** Problems to solve **
- A) In the Johnstown Flood article below, list the objects that make up the flood depiction on the visitors center wall.
- B) Shorten the paragraph of the Johnstown Flood article that begins "The 16-year-old Heiser had climbed" into a bulleted list that keeps its main facts.
- C) Write a continuation of the Johnstown Flood article that picks up after its final sentence.

** Text section **
=== Begin Enclosure ===

SOUTH FORK, Pa.
The Johnstown Flood National Memorial appropriately commemorates the death of 2,209 people, but also includes an amazing tale of one of the survivors.
His name was Victor Heiser. And in the visitors center’s impossible-to-ignore, life-sized depiction of the flood’s devastation and chaos — a mess of massive tree trunks, metal bars, a railroad car and house roofs that seems to jut from a two-floor tall wall — he’s the sculpted image of a teenager shown clinging to a roof.
His life story is tragic and amazing, and while part of it is highlighted in a recorded interview visitors can play, Nathan Koozer, a National Park Service ranger, tells a fuller version.
The 16-year-old Heiser had climbed to the roof of his house with all of his family in advance of the rapidly approaching flood when his father sent him down to the street to untie the family’s horses from a hitching post so they could swim away when the flood hit.
“As he untied the horses he heard the flood coming and raced to the roof of the building across the street, not his home,” Mr. Koozer said. “The roofs of both building were ripped off by the flood and went surfing through town. He described it later as like being in the middle of a big explosion.”
The boy survived. His parents did not.
The orphaned Heiser grew up, worked as a plumber and a carpenter, and eventually became a doctor. He joined the federal health bureaucracy, which assigned him to Ellis Island and then a post in Italy, where he survived a “mob hit.”

=== End Enclosure ===

** Study material **

=== Begin Enclosure ===

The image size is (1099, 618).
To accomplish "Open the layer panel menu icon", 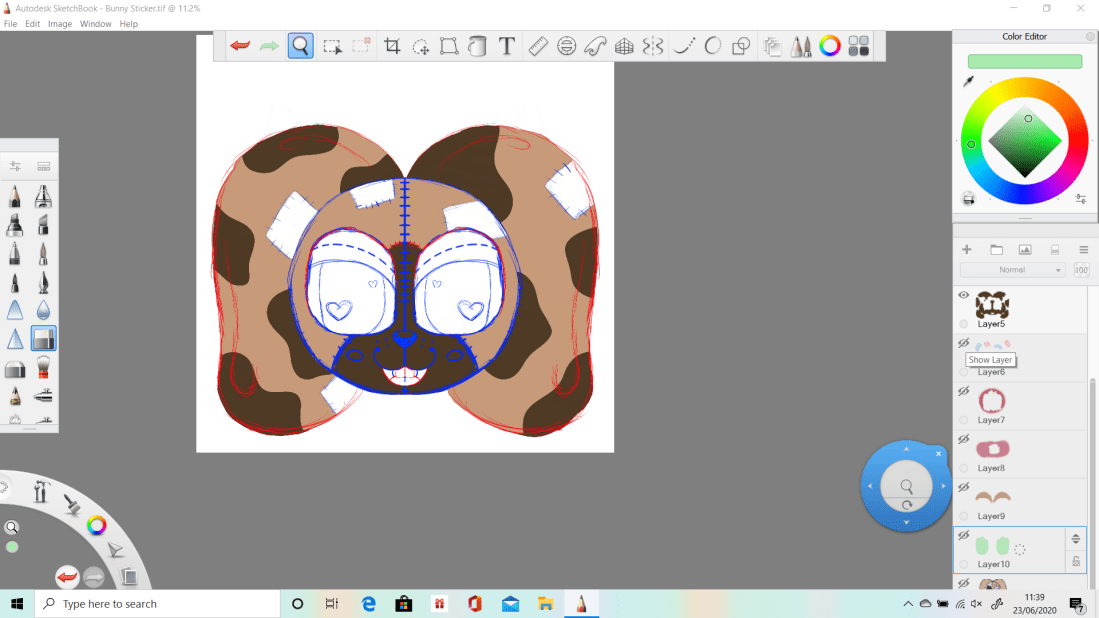I will coord(1083,250).
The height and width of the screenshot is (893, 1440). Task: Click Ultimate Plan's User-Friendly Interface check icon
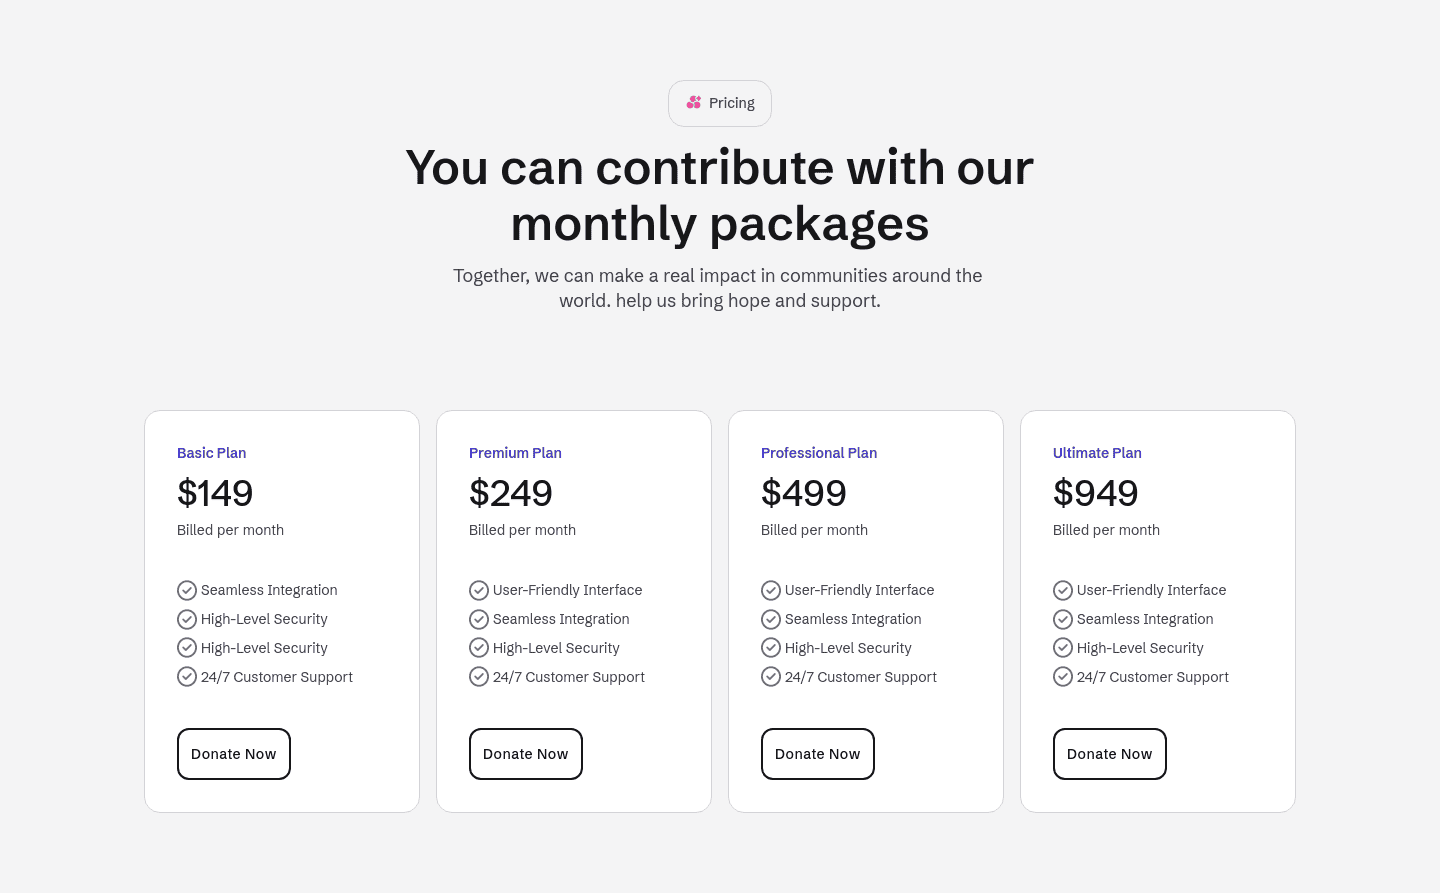click(x=1063, y=590)
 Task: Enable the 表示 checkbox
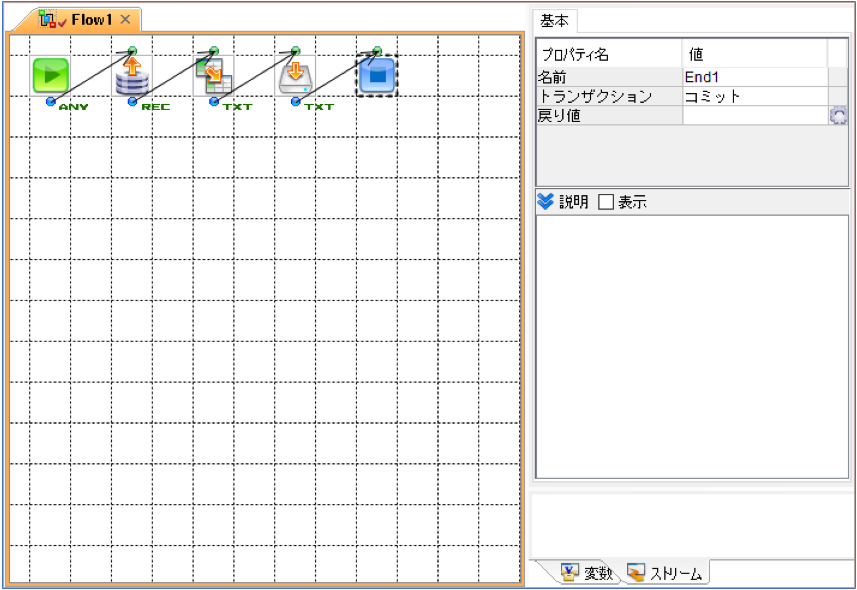[606, 202]
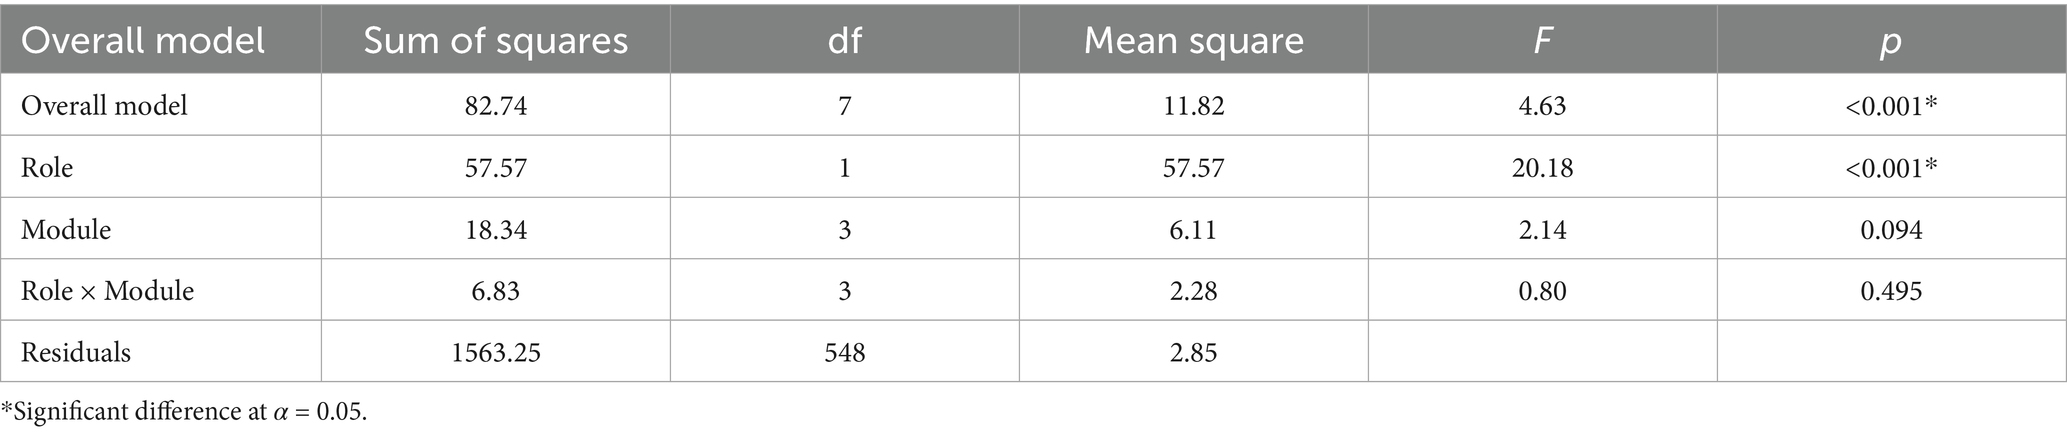Click the 'Residuals' row label
Image resolution: width=2067 pixels, height=436 pixels.
point(76,352)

=== End Enclosure ===

** Outputs by task **
- A) massive tree trunks, metal bars, a railroad car, house roofs

- B)
- Heiser, 16, was on the roof of his house with his whole family as the flood rapidly approached.
- His father sent him down to the street to untie the family's horses from a hitching post.
- Freeing the horses would let them swim away when the flood hit.

- C)
“He was at the boat dock, giving physical exams to people coming to America, when a guy asked him to leave his post so they could collect an illegal tax on those emigrating. Heiser refused and hit men for the Mora family followed him through town and one night he was attacked by a man with a knife,” said Mr. Koozer.
Dr. Heiser fought him off, and soon afterward built a public-health system for the American colonial government in the Philippines from 1903 to 1915 to combat myriad infectious diseases, including the plague, leprosy, smallpox, cholera and malaria.
Mr. Koozer said that while in the Philippines, Dr. Heiser survived the plague, which he contracted after he was bitten by a rat. He also survived the eruption of the Taal Volcano in 1911, which killed 1,334 people.
He continued to circle the globe to fight infectious disease and by the end of his career he is credited with saving 2 million lives.
He was 99 when he died in 1972, and is buried with his parents and many of the other flood victims in Johnstown’s Grandview Cemetery.